In a 5-4 ruling, the Supreme Court of the United States delivered a vicious blow to labor unions in that partial public employees are not required to pay union fees. The SCOTUS ruling, among others that play to the Right, will make expanding union benefits to the public more difficult.
The decision stems from the Harris v. Quinn case that argued partial public employees should be exempt from paying public union fees. Traditionally, state-supported home care workers in Illinois, where the case originated, are considered to be employees of the state. The union, SEIU Healthcare Illinois-Indiana, has a contract with the state of Illinois and all workers covered under that contract are required to pay fees.
This arrangement helps the workers because they can enjoy the benefits of the labor union, and the union also benefits because the fees help fund the union to better serve its members.
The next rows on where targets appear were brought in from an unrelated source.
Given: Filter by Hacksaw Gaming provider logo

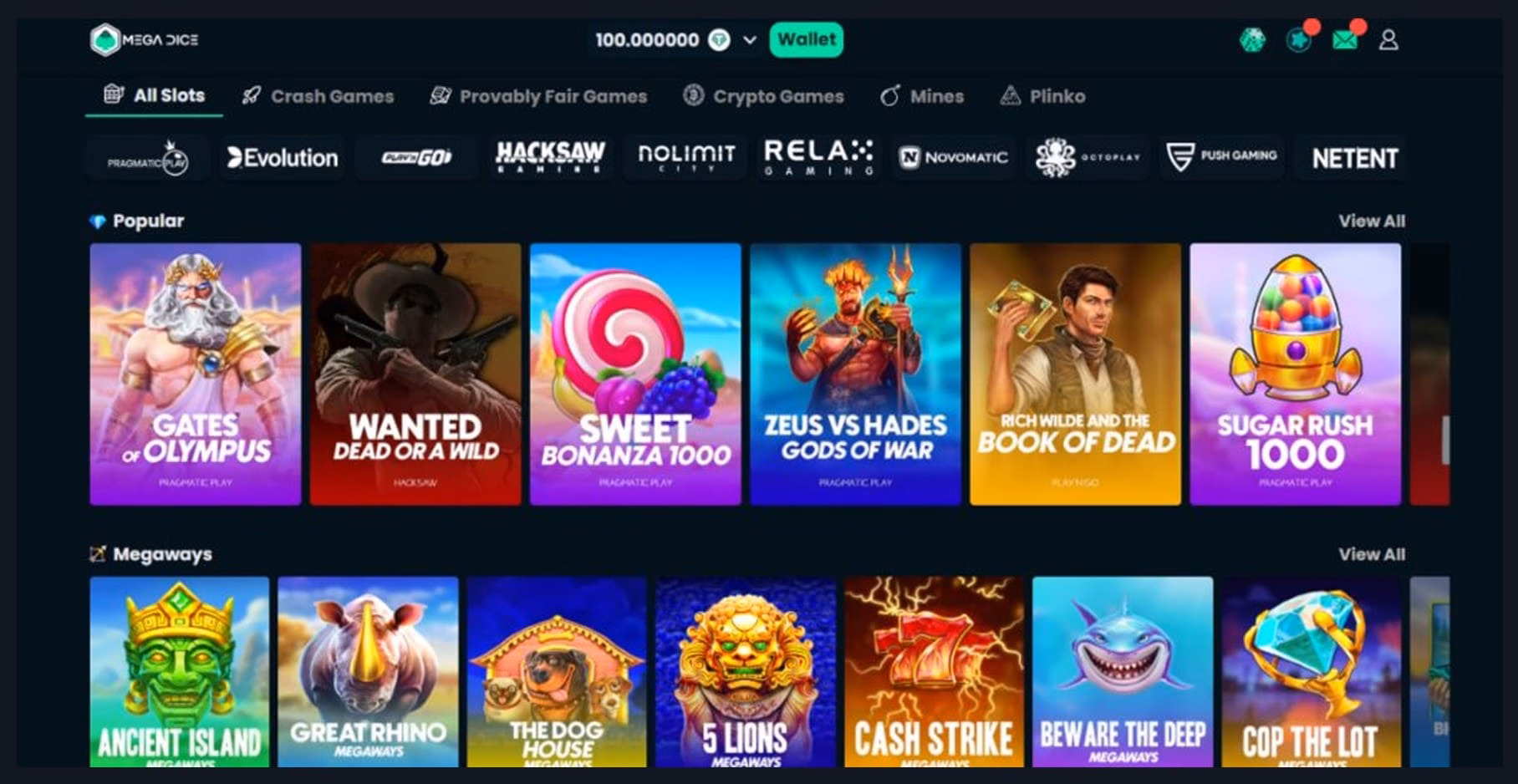Looking at the screenshot, I should [550, 157].
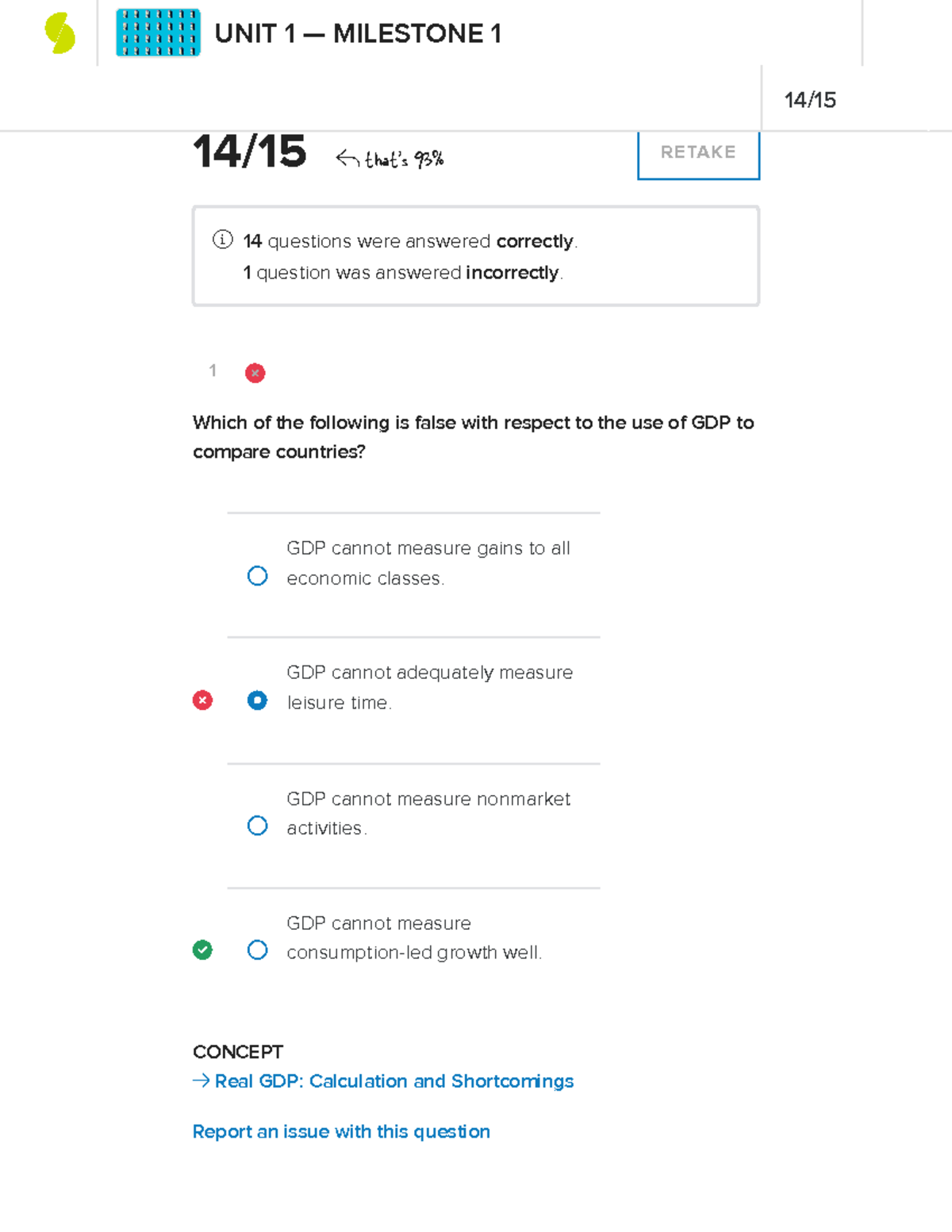Select "consumption-led growth well" radio button
This screenshot has width=952, height=1232.
pyautogui.click(x=257, y=950)
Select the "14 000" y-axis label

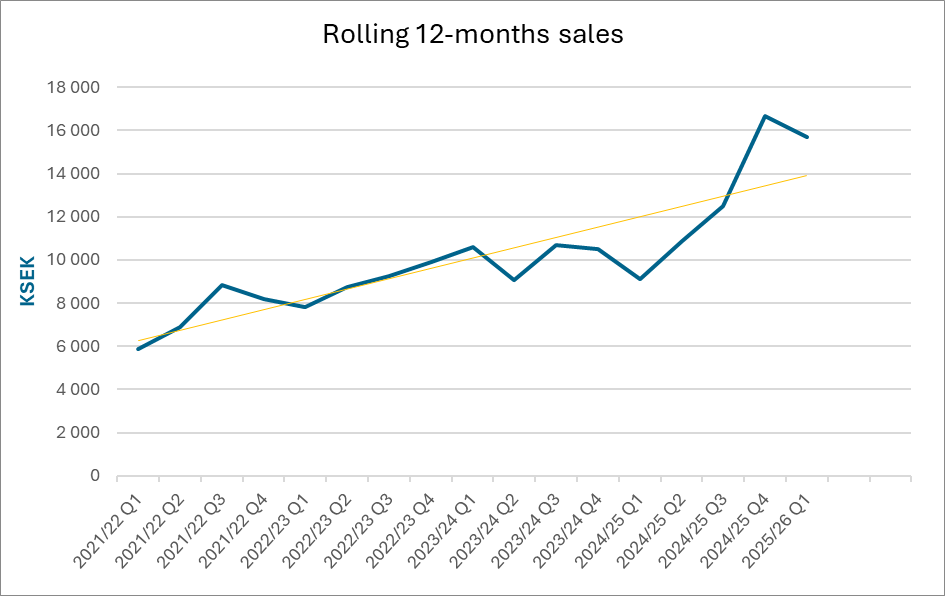click(75, 174)
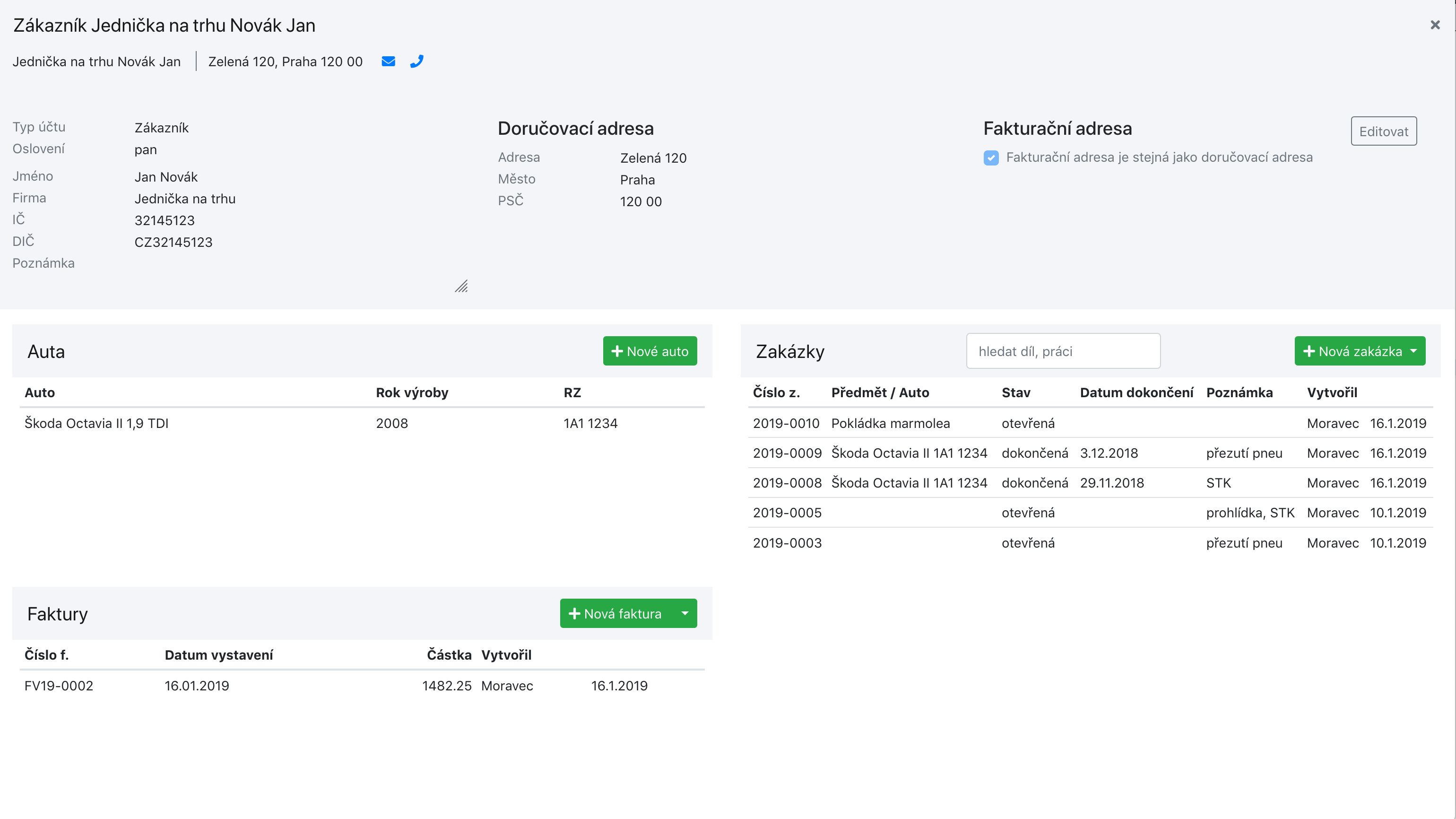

The Huffington Post reported that “since unions have to represent all the employees in a particular bargaining unit, the commonly seek requirements in their contracts that all workers pay such ‘fair share’ fees.”
But in Pamela Harris’s case, the plaintiff didn’t want to pay her fair share of the collective fees. She filed the suit on behalf of a likeminded group of partial home care employees claiming that the fees violated First Amendment rights of free speech. The ruling doesn’t involve those considered to be full-fledged employees.
The ruling was basically a right-wing handout because the workers, like Harris, received Medicare funding to do their jobs, which makes them, albeit partial, state employees. The conservative-slanted SCOTUS has dealt yet another blow to the greater public by playing to desires of a select few.